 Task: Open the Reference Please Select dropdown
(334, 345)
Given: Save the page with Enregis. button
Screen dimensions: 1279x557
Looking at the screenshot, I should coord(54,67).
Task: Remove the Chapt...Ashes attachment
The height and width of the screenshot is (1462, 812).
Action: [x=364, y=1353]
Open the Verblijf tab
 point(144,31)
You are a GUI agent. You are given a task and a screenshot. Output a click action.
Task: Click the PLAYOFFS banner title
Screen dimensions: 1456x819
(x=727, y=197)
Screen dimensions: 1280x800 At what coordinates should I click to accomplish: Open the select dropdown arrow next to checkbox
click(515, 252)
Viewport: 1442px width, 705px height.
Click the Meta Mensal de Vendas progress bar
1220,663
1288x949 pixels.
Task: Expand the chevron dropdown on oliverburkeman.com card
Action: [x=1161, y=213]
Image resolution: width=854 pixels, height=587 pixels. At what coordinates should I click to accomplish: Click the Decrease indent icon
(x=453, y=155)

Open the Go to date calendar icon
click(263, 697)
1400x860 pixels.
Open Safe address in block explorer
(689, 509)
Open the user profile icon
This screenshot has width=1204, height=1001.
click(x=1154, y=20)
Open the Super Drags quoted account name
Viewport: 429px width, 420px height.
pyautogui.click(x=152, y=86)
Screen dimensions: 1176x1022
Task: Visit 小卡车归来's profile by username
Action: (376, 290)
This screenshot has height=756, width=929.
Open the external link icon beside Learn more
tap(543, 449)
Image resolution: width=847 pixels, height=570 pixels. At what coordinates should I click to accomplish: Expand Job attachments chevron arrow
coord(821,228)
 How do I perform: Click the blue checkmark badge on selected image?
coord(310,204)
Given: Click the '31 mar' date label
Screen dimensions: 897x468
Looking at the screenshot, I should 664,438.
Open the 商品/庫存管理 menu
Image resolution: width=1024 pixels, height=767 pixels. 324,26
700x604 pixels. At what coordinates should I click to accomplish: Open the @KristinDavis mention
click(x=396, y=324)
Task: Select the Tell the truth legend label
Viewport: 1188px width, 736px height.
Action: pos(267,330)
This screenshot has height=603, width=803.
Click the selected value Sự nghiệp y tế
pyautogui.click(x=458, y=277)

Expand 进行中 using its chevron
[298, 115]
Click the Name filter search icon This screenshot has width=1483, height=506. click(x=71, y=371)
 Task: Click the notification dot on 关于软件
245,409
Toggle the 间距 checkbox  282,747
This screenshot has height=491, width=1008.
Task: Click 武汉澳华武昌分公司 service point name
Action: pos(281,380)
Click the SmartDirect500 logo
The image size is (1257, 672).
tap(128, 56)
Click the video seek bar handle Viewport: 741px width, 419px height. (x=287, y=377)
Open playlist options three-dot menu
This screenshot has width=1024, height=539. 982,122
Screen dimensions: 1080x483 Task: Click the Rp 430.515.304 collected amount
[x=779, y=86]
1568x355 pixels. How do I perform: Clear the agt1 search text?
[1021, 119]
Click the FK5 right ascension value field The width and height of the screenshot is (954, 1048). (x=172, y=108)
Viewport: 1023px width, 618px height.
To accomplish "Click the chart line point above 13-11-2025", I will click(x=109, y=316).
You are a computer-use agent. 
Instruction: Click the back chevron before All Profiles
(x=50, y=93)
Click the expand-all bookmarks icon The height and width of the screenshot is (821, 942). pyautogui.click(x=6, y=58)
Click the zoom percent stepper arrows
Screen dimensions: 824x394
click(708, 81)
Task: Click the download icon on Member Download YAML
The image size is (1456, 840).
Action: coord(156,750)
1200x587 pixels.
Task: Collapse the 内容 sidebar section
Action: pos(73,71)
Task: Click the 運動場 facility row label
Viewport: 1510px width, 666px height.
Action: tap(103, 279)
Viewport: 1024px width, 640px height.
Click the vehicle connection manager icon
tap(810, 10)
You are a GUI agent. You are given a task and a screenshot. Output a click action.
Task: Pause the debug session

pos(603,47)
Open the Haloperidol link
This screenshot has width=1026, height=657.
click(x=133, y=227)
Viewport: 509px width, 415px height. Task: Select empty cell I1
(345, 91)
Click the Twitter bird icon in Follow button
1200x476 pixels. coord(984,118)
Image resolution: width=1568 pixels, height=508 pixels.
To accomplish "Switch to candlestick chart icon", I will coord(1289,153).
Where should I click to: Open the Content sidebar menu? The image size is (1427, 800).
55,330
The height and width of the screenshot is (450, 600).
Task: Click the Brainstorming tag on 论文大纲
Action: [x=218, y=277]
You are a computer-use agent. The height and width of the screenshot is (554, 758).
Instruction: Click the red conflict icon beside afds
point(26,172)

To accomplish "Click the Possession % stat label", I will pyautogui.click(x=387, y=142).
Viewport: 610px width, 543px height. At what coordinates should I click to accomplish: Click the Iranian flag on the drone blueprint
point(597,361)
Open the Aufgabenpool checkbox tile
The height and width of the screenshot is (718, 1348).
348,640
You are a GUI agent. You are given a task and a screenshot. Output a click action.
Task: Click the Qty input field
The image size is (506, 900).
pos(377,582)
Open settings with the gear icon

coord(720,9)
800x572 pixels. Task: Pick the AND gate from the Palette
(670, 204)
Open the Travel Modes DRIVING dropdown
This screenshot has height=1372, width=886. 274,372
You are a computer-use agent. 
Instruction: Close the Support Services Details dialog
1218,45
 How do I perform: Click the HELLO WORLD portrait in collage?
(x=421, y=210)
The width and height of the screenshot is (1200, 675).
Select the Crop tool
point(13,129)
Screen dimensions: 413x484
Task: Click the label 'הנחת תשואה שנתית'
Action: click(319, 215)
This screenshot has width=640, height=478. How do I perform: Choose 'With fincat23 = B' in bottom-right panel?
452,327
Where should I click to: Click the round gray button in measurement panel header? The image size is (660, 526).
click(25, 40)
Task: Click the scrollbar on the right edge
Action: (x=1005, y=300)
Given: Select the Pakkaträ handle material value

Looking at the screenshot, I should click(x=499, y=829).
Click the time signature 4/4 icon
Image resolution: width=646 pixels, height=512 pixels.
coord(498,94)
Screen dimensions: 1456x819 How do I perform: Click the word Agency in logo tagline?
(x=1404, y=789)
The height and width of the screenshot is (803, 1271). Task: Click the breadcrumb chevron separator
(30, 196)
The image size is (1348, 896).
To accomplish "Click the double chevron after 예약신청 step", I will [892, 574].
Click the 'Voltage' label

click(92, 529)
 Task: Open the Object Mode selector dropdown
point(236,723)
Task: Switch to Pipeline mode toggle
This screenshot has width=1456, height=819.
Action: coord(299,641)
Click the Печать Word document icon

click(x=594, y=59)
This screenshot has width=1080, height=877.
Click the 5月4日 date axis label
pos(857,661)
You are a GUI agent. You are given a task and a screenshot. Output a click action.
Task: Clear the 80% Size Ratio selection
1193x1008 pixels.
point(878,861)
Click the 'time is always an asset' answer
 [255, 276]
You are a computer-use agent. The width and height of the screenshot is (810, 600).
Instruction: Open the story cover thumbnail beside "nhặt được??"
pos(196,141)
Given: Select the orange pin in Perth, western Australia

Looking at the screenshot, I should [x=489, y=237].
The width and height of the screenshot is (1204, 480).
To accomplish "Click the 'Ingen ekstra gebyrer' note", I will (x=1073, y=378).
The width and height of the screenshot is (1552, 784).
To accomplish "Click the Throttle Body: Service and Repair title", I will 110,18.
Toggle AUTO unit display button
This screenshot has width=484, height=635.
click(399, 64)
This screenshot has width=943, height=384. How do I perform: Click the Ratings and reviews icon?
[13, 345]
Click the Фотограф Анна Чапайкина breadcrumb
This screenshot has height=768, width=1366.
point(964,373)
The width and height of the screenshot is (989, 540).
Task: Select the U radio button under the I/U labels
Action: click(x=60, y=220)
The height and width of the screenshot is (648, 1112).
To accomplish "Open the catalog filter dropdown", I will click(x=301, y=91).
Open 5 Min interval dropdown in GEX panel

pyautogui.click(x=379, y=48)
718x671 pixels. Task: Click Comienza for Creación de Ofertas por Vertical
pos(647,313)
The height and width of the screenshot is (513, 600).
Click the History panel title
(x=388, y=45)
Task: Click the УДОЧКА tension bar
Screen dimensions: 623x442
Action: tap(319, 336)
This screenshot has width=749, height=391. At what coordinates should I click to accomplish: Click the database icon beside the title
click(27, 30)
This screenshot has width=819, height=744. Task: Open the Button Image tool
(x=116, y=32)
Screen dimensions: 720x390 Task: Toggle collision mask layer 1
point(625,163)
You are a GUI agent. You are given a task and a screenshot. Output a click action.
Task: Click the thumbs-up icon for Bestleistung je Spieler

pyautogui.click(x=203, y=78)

* What you are asked to do *
Where in the listing does the string "field" appear? Copy every line that has it.

* Solution below *
Click the FK5 right ascension value field The width and height of the screenshot is (954, 1048). (x=172, y=108)
Task: Click the Qty input field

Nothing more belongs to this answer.